The verdict against Meta and YouTube has reignited debate over addictive design and youth social media harm. But according to Harshi Sritharan, clinician and digital dependency expert with Offline.now, one key issue is still being overlooked: digital emotional regulation. Sritharan works with young people and families dealing with the real-life fallout of harmful platform design, including compulsive scrolling, sleep disruption, body-image distress, emotional dysregulation, and conflict at home. “The goal isn’t to remove technology from their lives entirely,” says Sritharan. “It’s to help young people and their families build healthier relationships with it.” She can speak to why regulating platform design matters, why digital resilience and online emotional regulation should be treated as core life skills, and why simply restricting access without healthier alternatives can push vulnerable youth into harder-to-monitor spaces.
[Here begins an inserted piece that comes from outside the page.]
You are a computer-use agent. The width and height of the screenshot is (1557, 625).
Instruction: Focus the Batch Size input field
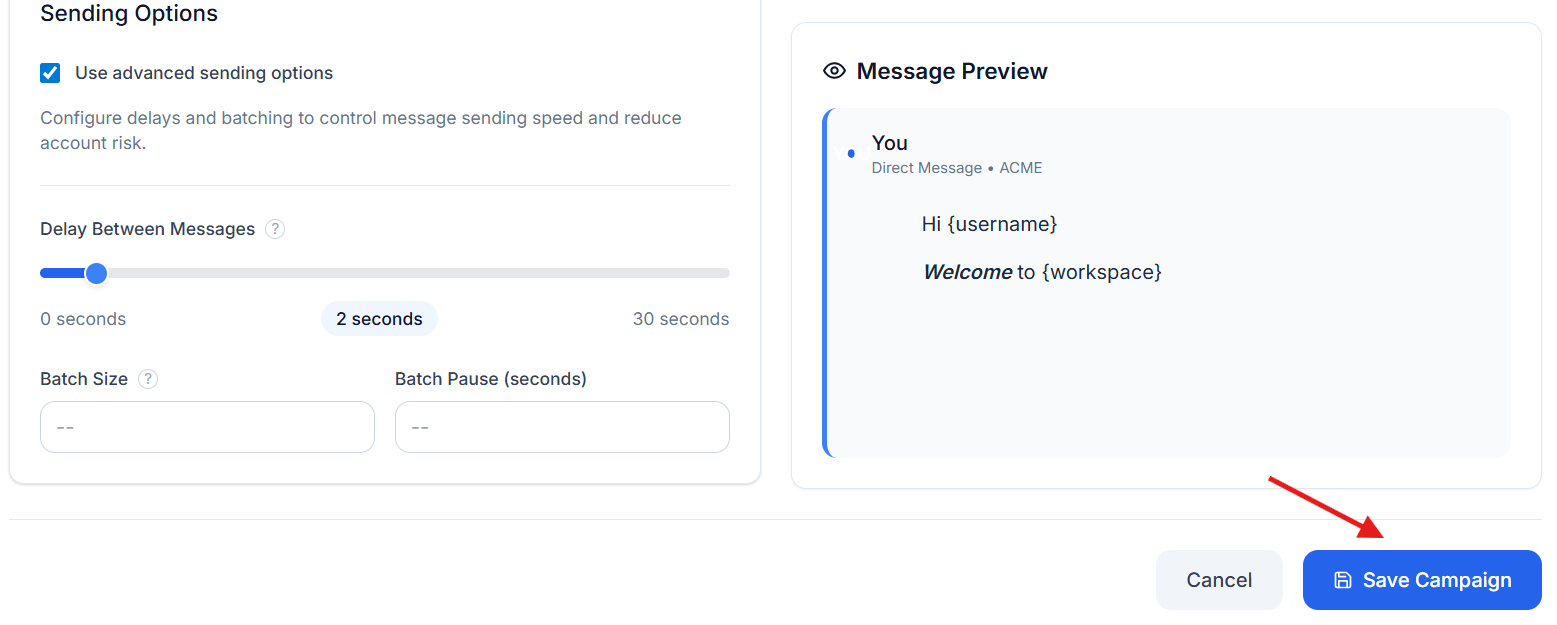207,427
As news coverage focuses on liability and platform accountability, Sritharan offers a frontline clinical perspective on what these harms actually look like inside homes and what young people, parents, schools, and policymakers may still be missing. ABOUT THE EXPERT Harshi Sritharan is a clinician and digital dependency expert with Offline.now, a digital wellness platform connecting individuals and families with therapists, coaches, and social workers who specialize in healthier relationships with technology.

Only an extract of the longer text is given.